YOUR TASK: Your answer should hold exactly the lines below from the line with "Task: Click the Raw Values column header" through the line with "Given: Hit the Emergency Stop button", both included, and no pictures at all.

(Saved entries)
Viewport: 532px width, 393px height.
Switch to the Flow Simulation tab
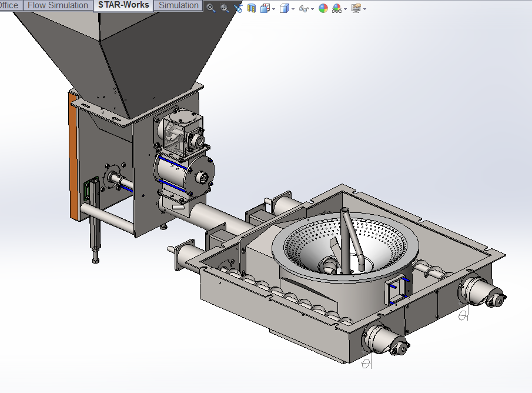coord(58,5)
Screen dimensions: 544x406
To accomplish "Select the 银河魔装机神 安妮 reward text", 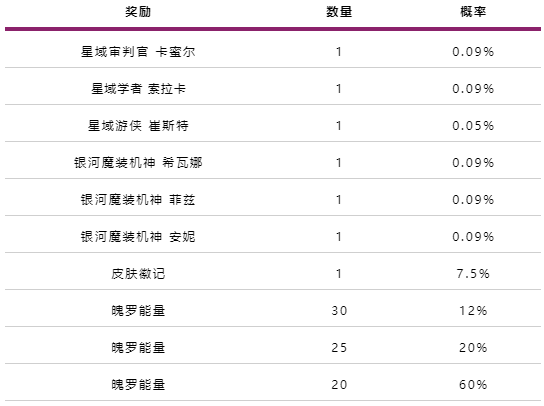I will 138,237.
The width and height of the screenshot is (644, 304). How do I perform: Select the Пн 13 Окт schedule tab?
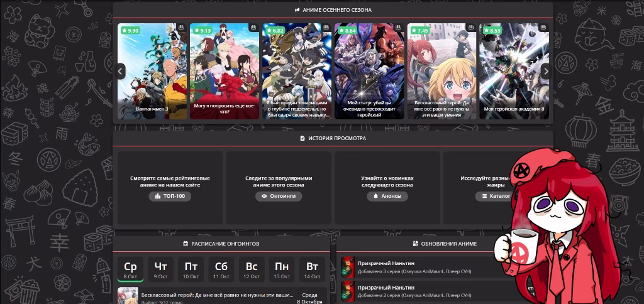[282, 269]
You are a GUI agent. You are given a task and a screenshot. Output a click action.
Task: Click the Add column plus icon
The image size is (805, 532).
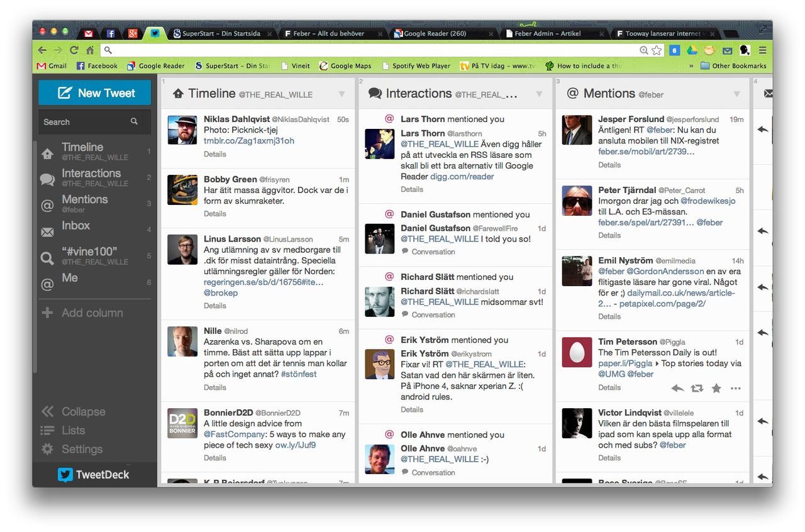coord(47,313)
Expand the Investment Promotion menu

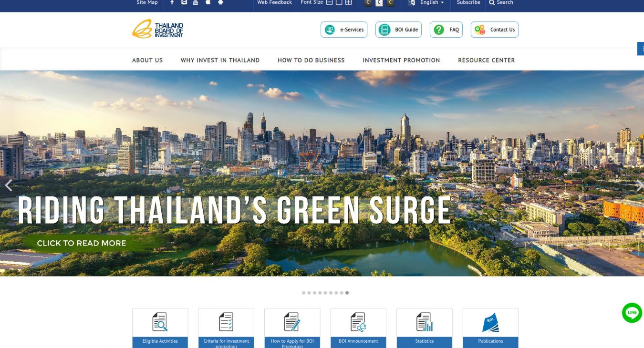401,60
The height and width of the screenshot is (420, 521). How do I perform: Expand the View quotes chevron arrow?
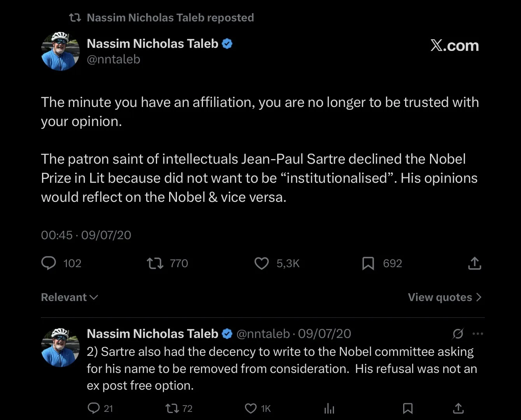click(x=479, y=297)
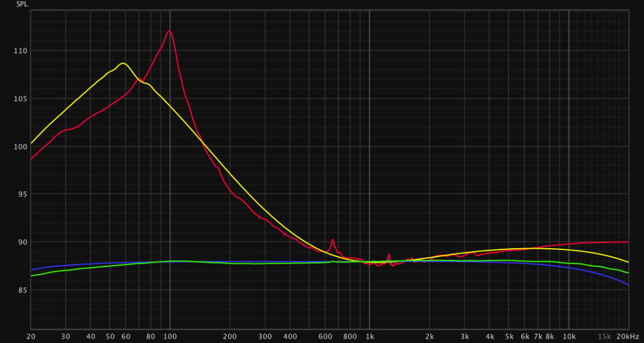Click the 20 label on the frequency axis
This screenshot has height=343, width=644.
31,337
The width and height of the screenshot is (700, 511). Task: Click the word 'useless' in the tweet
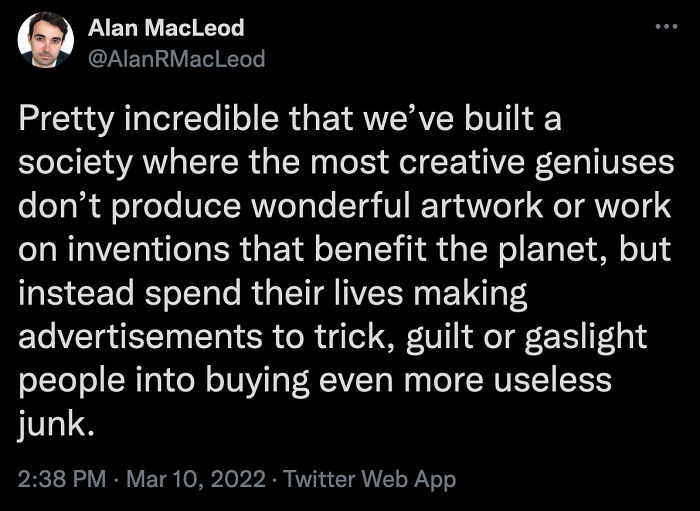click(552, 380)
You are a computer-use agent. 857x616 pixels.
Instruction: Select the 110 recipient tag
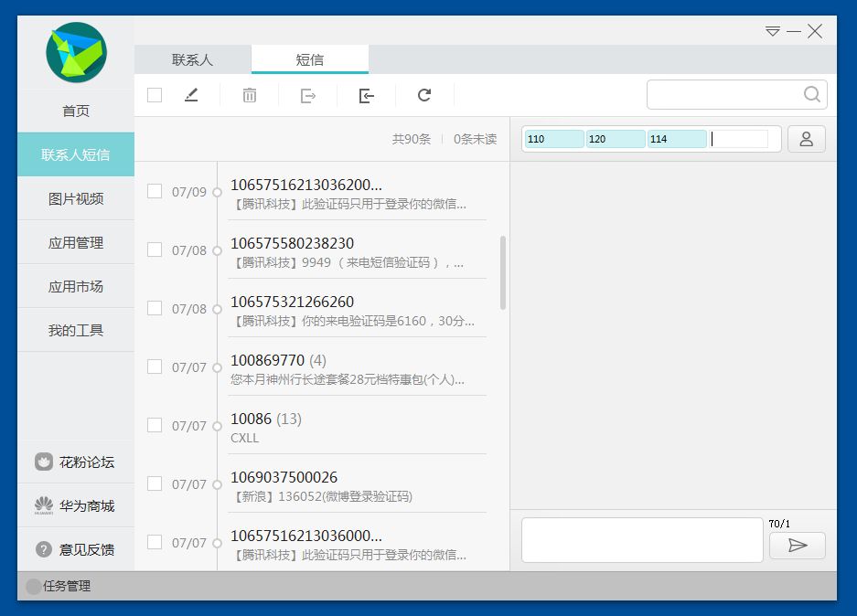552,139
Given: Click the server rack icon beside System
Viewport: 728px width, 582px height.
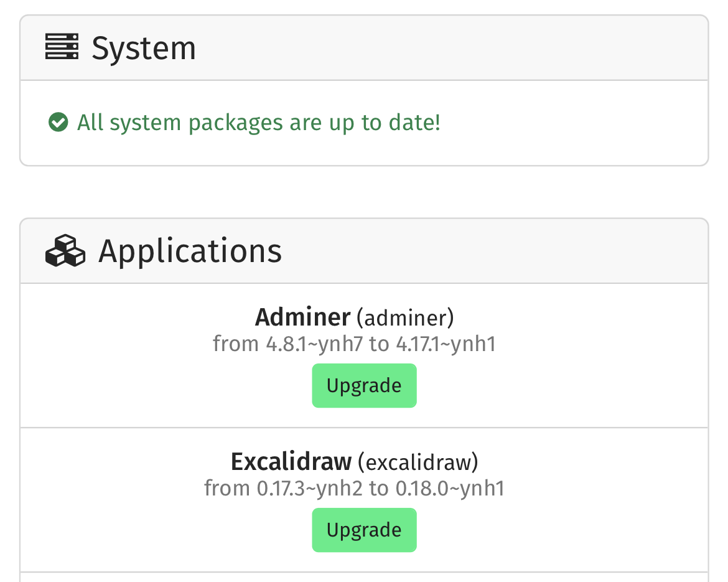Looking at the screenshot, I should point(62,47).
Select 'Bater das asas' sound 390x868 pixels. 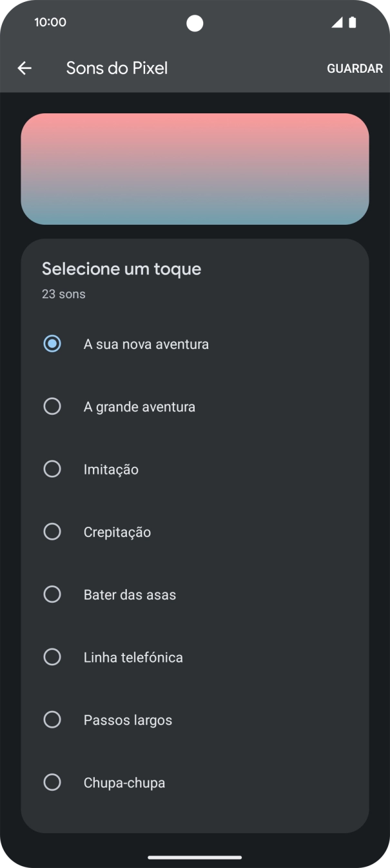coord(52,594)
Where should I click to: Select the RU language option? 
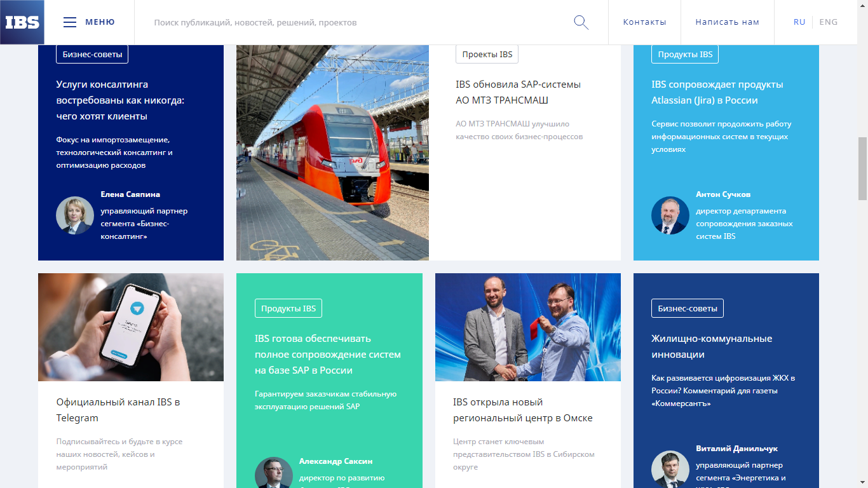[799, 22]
--
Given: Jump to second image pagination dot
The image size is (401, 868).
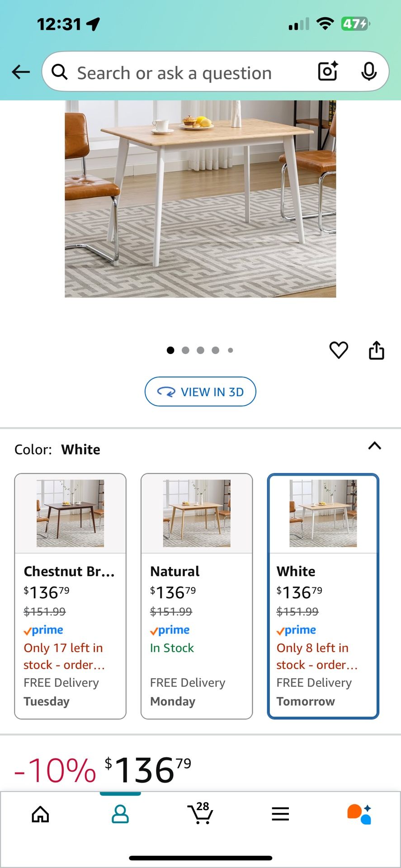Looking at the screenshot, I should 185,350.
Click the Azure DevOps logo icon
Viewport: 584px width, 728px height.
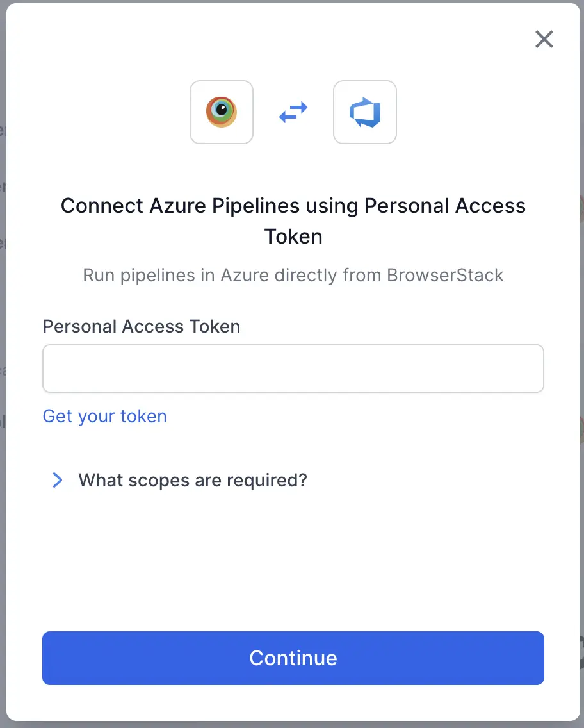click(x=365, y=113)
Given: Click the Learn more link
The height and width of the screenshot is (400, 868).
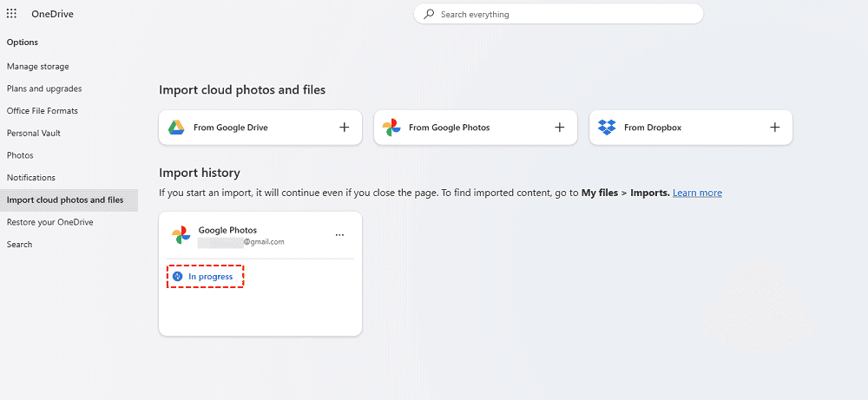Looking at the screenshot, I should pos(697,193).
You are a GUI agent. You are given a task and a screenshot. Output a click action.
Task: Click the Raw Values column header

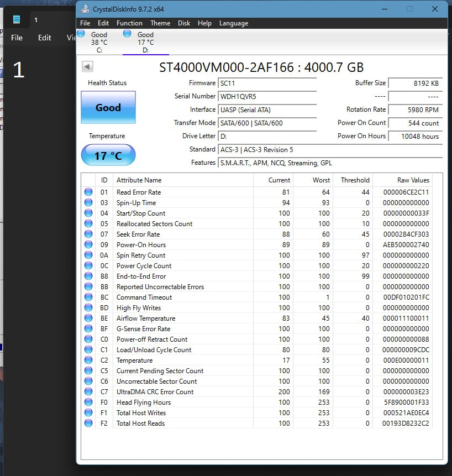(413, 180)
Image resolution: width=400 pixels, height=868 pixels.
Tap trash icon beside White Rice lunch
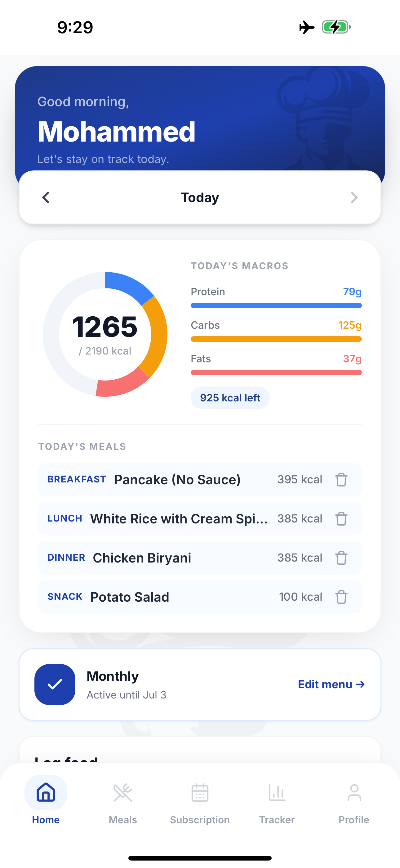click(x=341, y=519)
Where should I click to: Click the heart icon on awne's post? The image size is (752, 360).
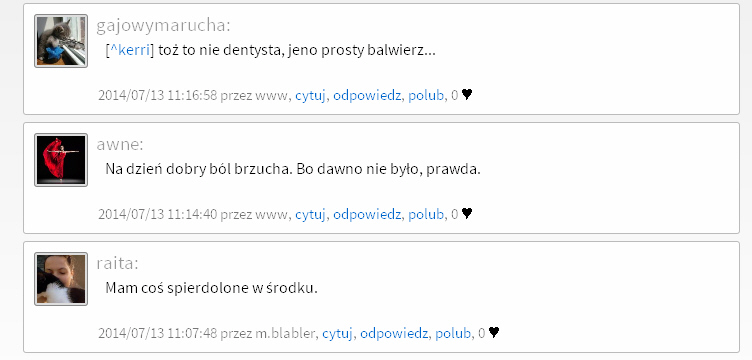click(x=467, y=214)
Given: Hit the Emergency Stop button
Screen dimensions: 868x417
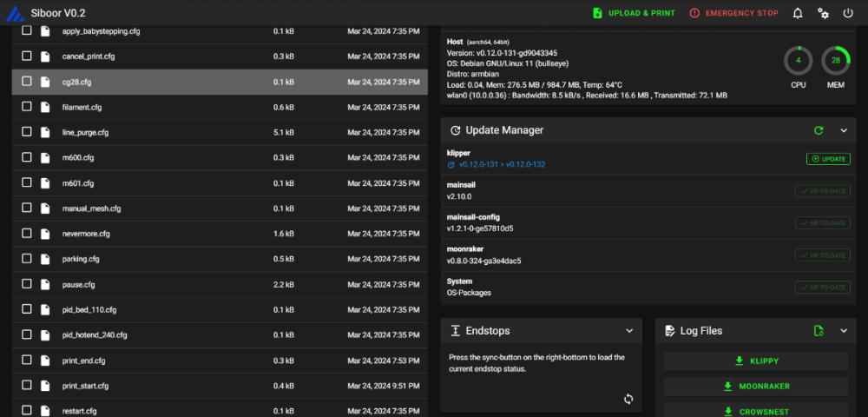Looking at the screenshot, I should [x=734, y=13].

SOLUTION TO THE EXERCISE:
Task: Click the Raw Values column header

(413, 180)
Image resolution: width=400 pixels, height=868 pixels.
Tap trash icon beside White Rice lunch
click(x=341, y=519)
Where should I click to: Click the heart icon on awne's post? The image size is (752, 360).
click(x=467, y=214)
Given: Hit the Emergency Stop button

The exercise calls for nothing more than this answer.